### [Task description]
All that is needed is the run of lines from the top of the entries to the line with "Given: Open the Extensions view icon", that line included, repeated exactly and free of pictures.

Pixel coordinate grounding data:
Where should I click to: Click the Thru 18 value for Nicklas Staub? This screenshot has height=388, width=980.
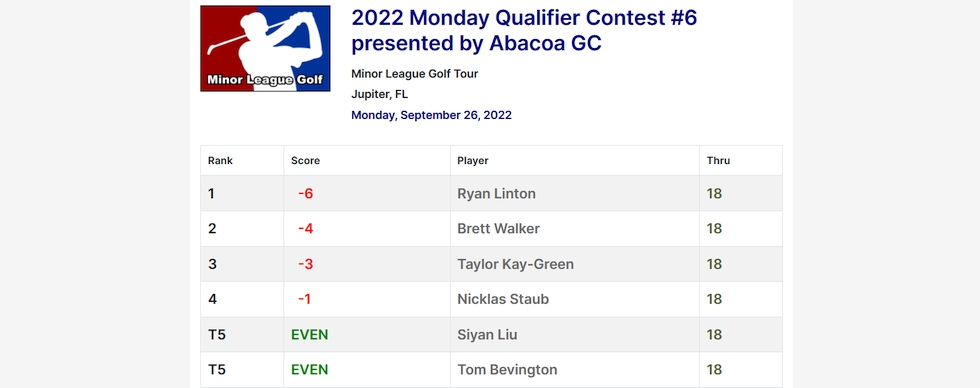(x=714, y=299)
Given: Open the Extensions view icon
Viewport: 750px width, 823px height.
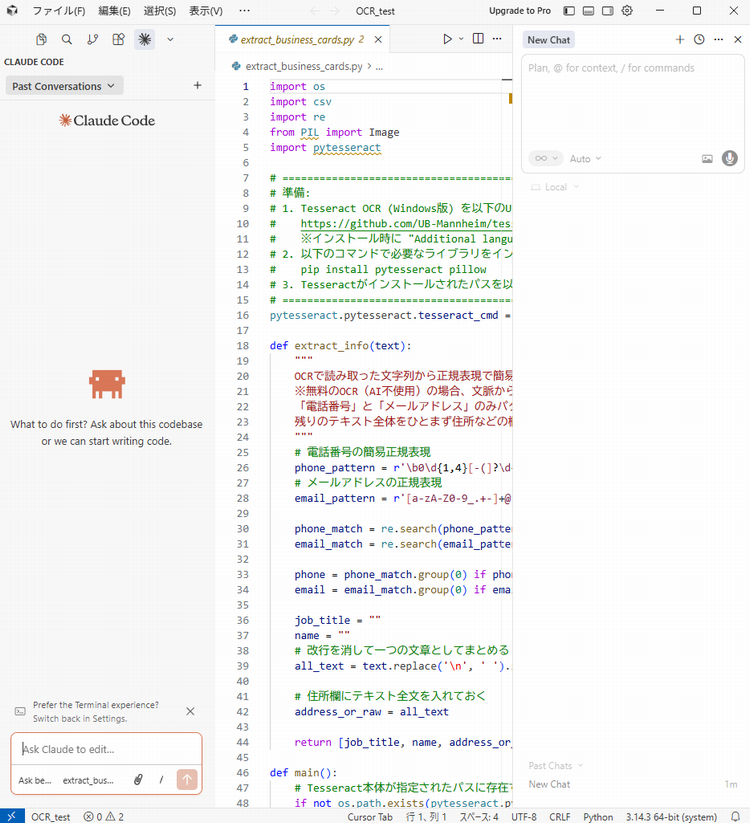Looking at the screenshot, I should pos(118,40).
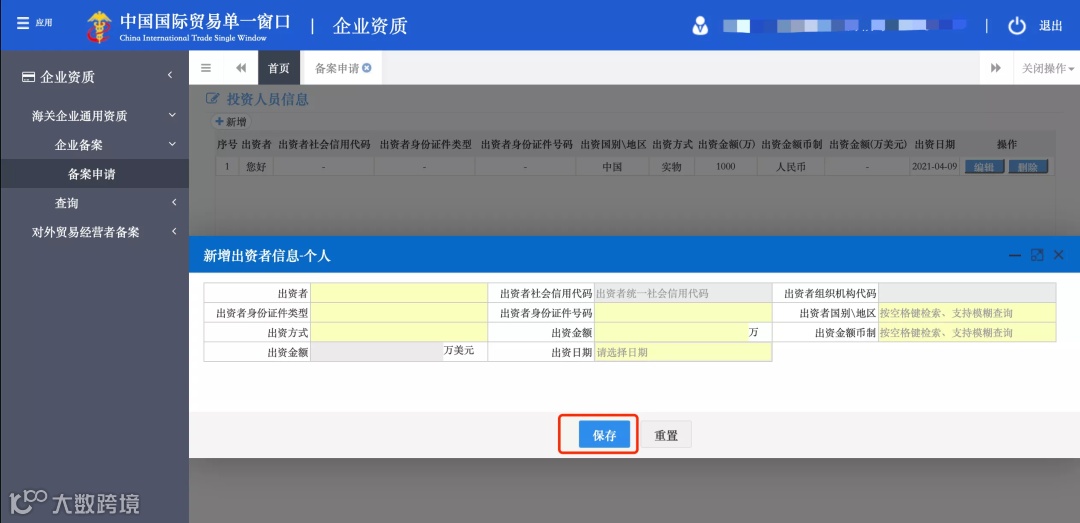Viewport: 1080px width, 523px height.
Task: Select 备案申请 in the sidebar
Action: coord(94,174)
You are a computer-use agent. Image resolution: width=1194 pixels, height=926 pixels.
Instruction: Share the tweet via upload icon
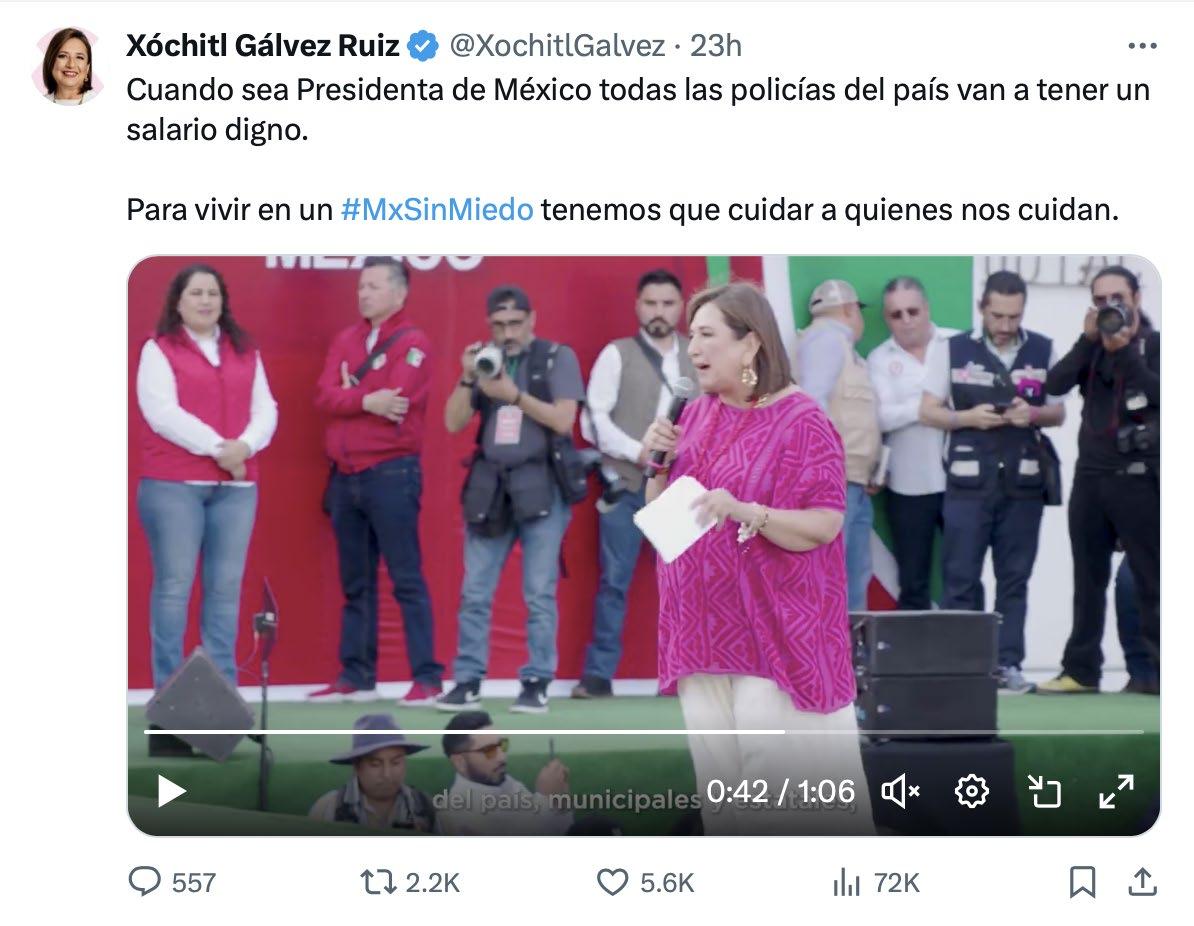pos(1141,882)
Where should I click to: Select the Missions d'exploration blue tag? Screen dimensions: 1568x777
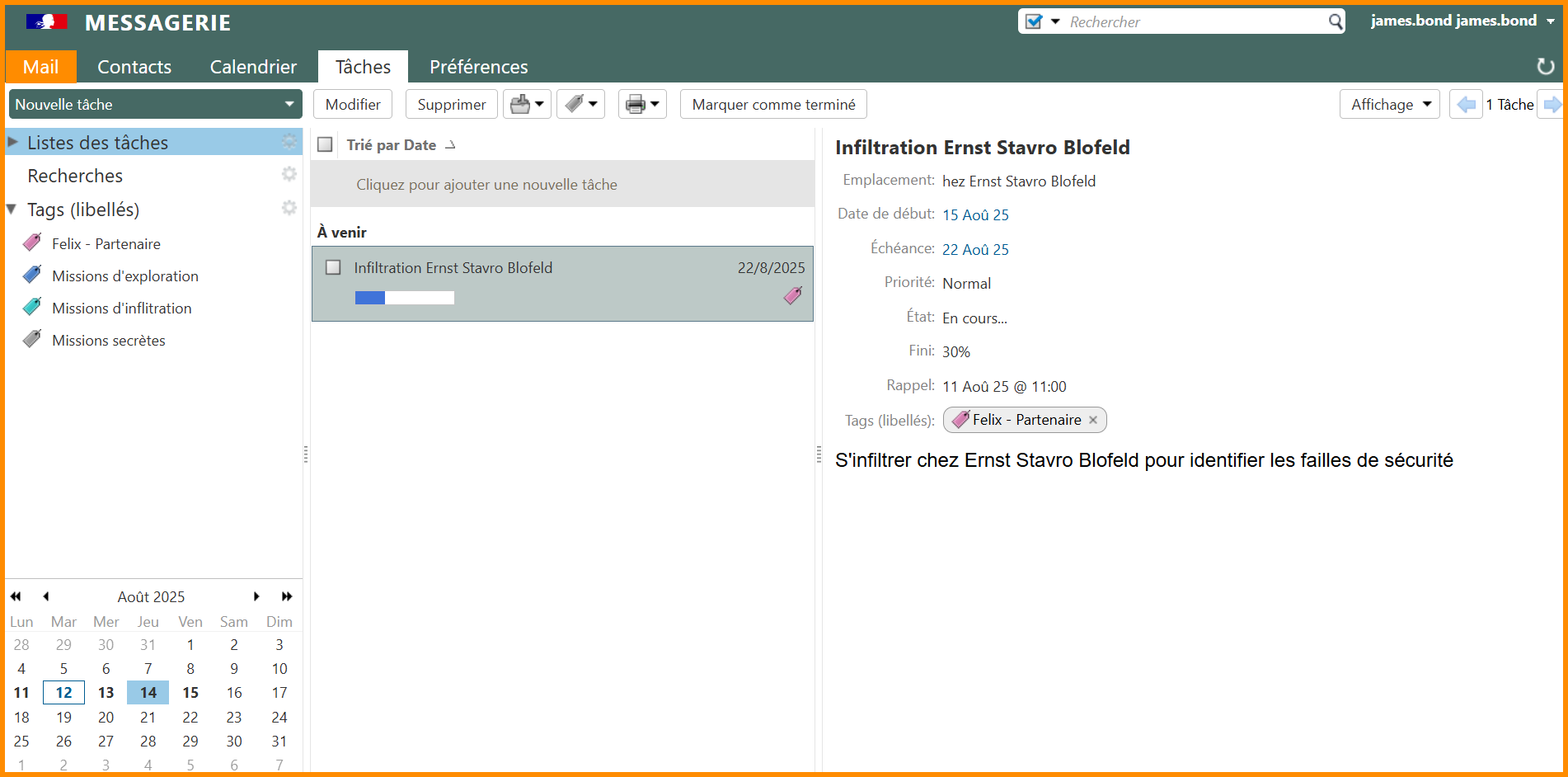coord(124,276)
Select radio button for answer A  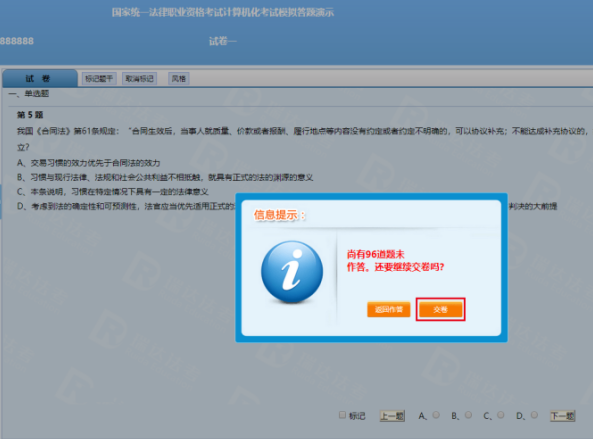(436, 415)
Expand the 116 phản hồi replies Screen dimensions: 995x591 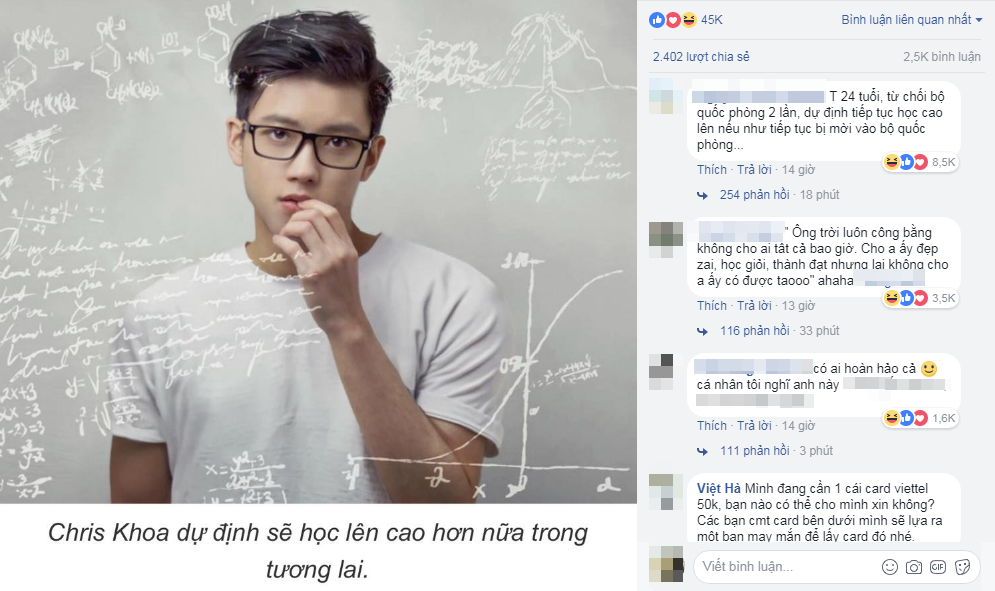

### [Response to the exercise]
Where should I click to: Click the Thru 18 value for Nicklas Staub? This screenshot has height=388, width=980.
(x=714, y=299)
Given: Open the Extensions view icon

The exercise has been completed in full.